Political discussions, trust, and logical argument

As a basically conservative "small-ell" libertarian in Silicon Valley, I'm surrounded by Obamaphiles - when I'm not encountering people further to the Left - who basically want to grind those who oppose them into the dust. Needless to say, it's hard to have a political conversation without being thrust into a situation where name-calling or other "categorization behavior" begins, and any hope that you can actually have an interesting discussion ends.

This is particularly painful for me, since I like to talk about politics and ideas, and have always felt that one's politics is informed by one's life experience, and that the religious view that one's politics are Right and one's opponents are Wrong is silly. In a large, complex world, policies will always be unsatisfying, inelegant muddles, and perspectives of small-state types like me and gung-ho, let's Use The Government to Solve Social Problems types like most honest progressives will be useful.

One thing I do try to do is to avoid logical fallacies in political discussions. This is hugely difficult, since political arguments are always rhetorical, and driven as much by personalities (Bush/Cheney/Rove is Hitler! Obama is a Commie!) as by any actual policy or philosophy discussion.

One other thing that's even harder to deal with is political humor. At the risk of appearing humorless, my feeling is that political humor is hugely rhetorical and manipulative, driven by stereotypes and logical fallacies buried behind a veneer of "trying to be funny", which makes it all OK.

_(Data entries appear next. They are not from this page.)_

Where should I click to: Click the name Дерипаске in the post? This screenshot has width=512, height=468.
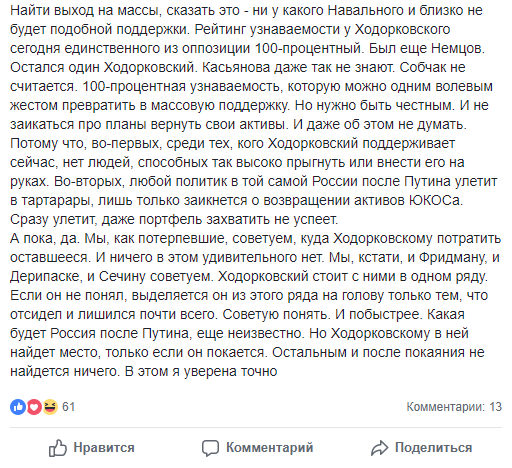[x=44, y=277]
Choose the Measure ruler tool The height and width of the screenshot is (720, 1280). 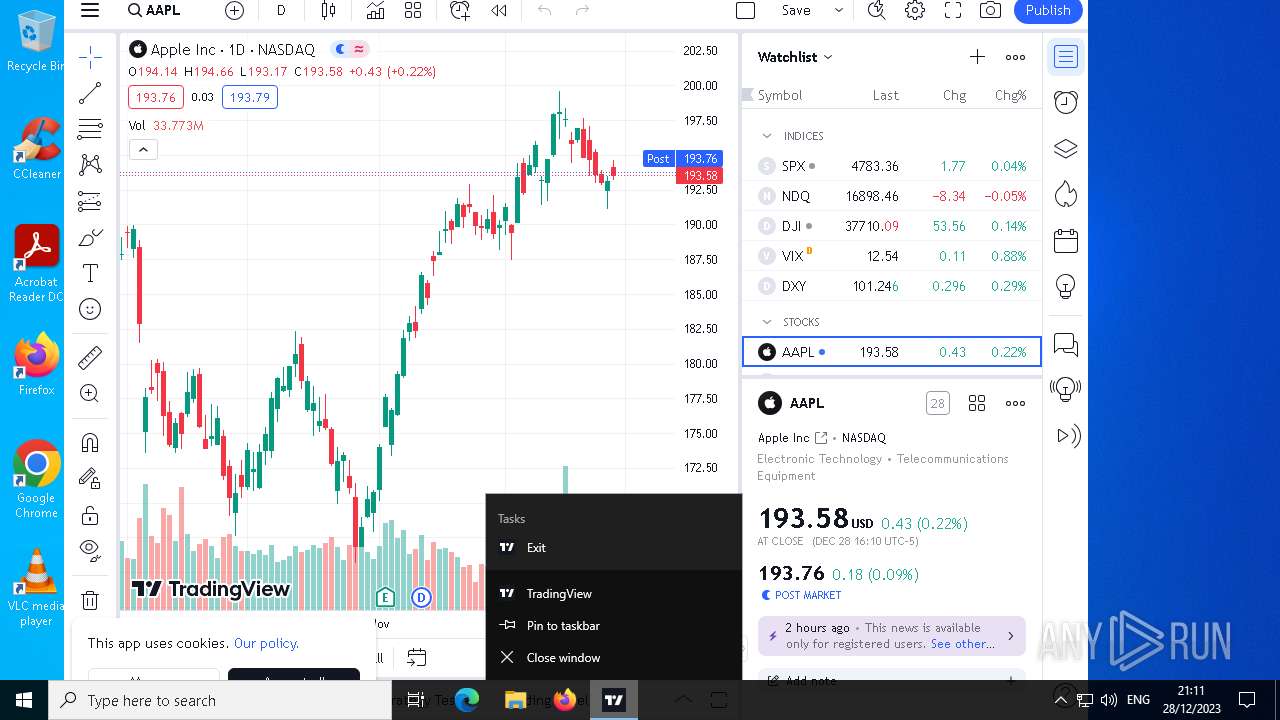(x=90, y=357)
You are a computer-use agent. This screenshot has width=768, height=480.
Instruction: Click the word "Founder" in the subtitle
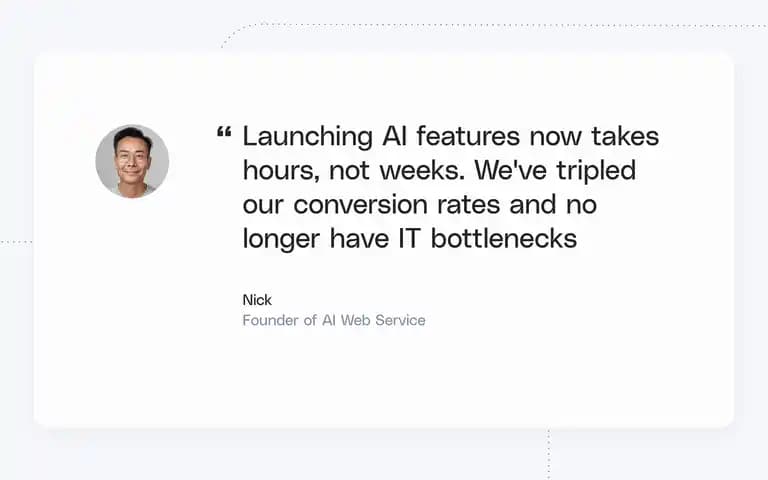pyautogui.click(x=270, y=320)
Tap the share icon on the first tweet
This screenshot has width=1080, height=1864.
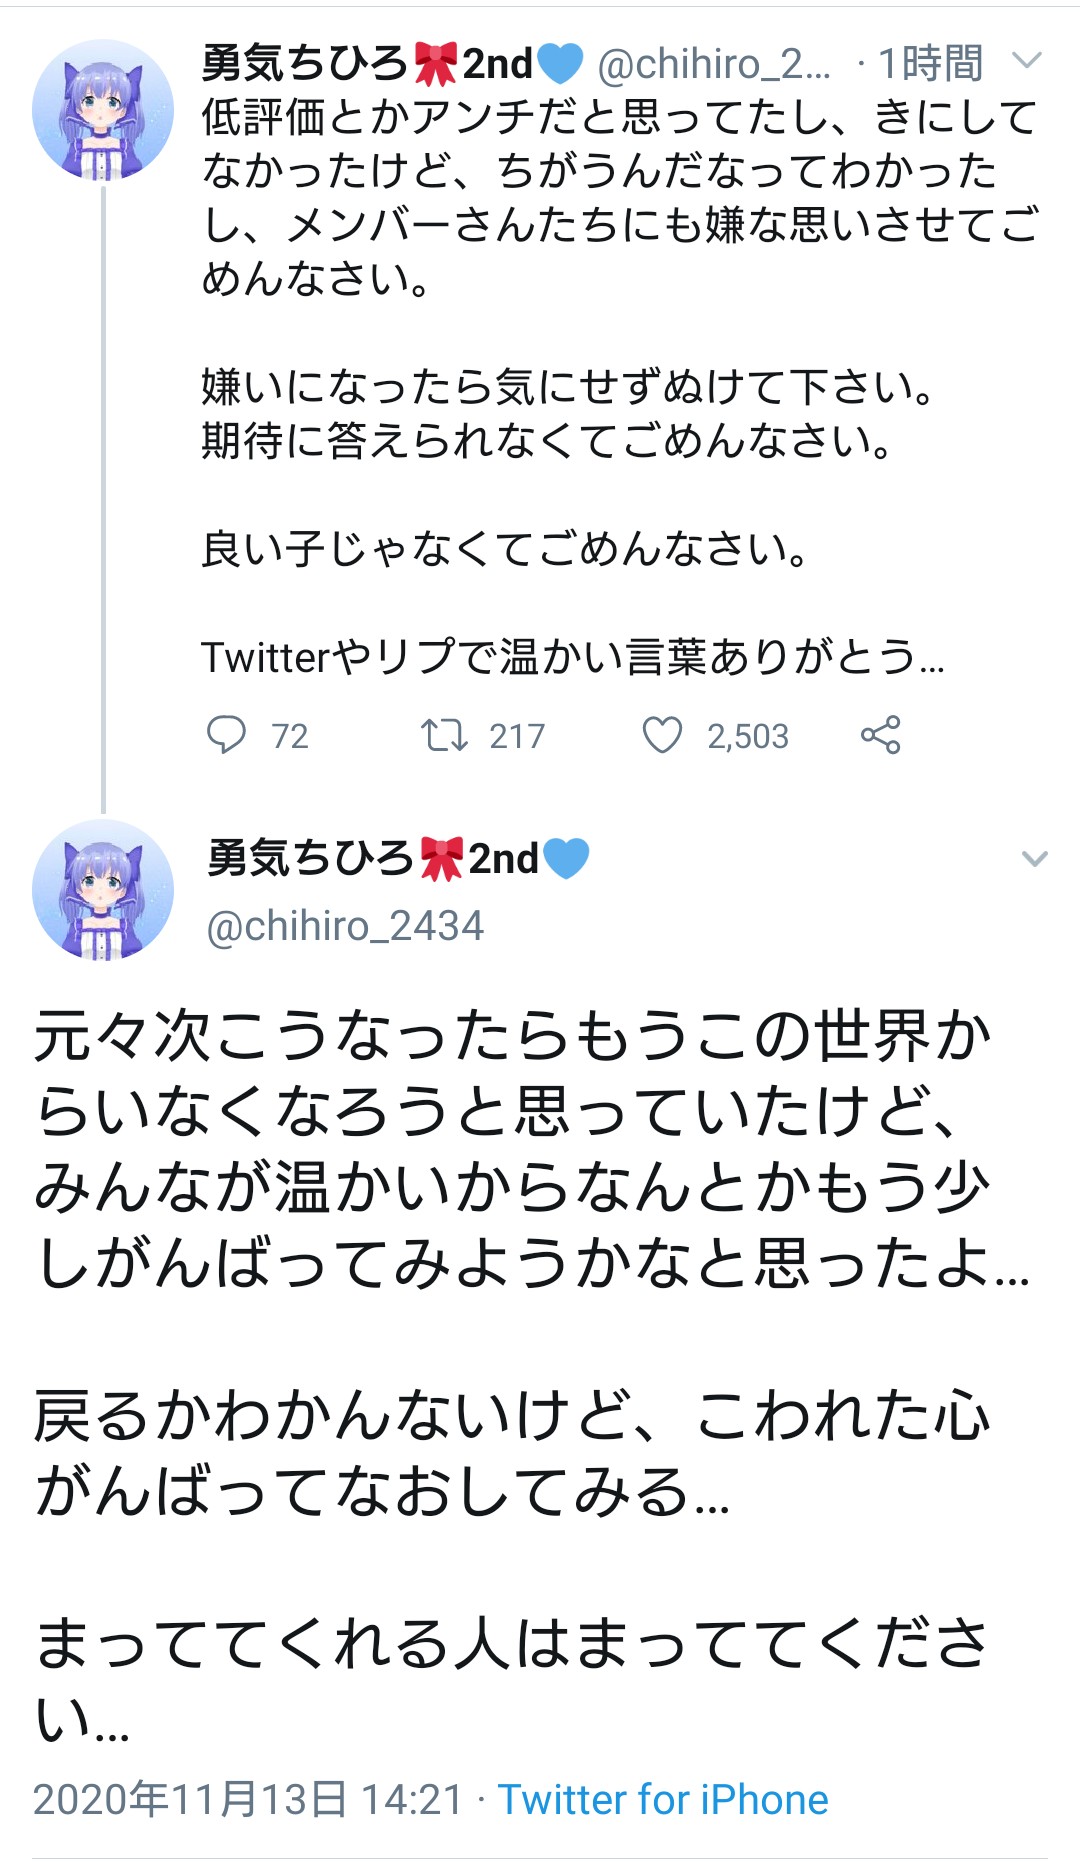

Sorry, I'm not laughing. Political humor, which is the way many people - especially younger people - shape their political opinions these days, is a very serious business and drives a lot of the political tribalism that I find so dangerous.

Another dimension is the use of rhetoric as argument. One of the key points of logical argument is separation of the argument from the person making the argument, so that it is a fallacy to say that "Policy X is wrong because Bush/Rove/Obama advocated it" (a variant of ad-hominem) or it flip-side "Policy Y must be good because Really Smart Guy Z that I Really Like advocates it" (argument to authority).

In ideal logical argument, proper names are simply not used. It's all about the arguments and the fact base underneath the arguments.

The Question of Hypocrisy

The most seemingly powerful rhetorical argument one can make is hypocrisy. And it can't be denied that if someone makes one argument one day and puts a completely opposite argument on the table the next day for the purpose of political convenience is being a hypocrite and should lose credibility in the world of political punditry. But their arguments themselves still stand and should be refuted - or not - as arguments, and not simply discounted because they were advanced by a hypocrite.

I am well aware that logical argument is seen by many post-modernists, post-structuralists, critical theorists, etc as being an invalid way to argue, because logical argument purposely ignores the reasons why someone advances an argument. But the "why" shouldn't matter! If the argument is invalid, it will be shown to be invalid by a better argument. It shouldn't matter whether the person making the argument is an Asian woman or a gay black man - or holds General Motors stock.

Once you toss logical argument, with its common set of rules and clear definitions of validity that are available to all sides of the argument, into the ditch, all that's left is a thousand variants of "might makes right". The Greeks figured this out 2500 years ago, and they're still right.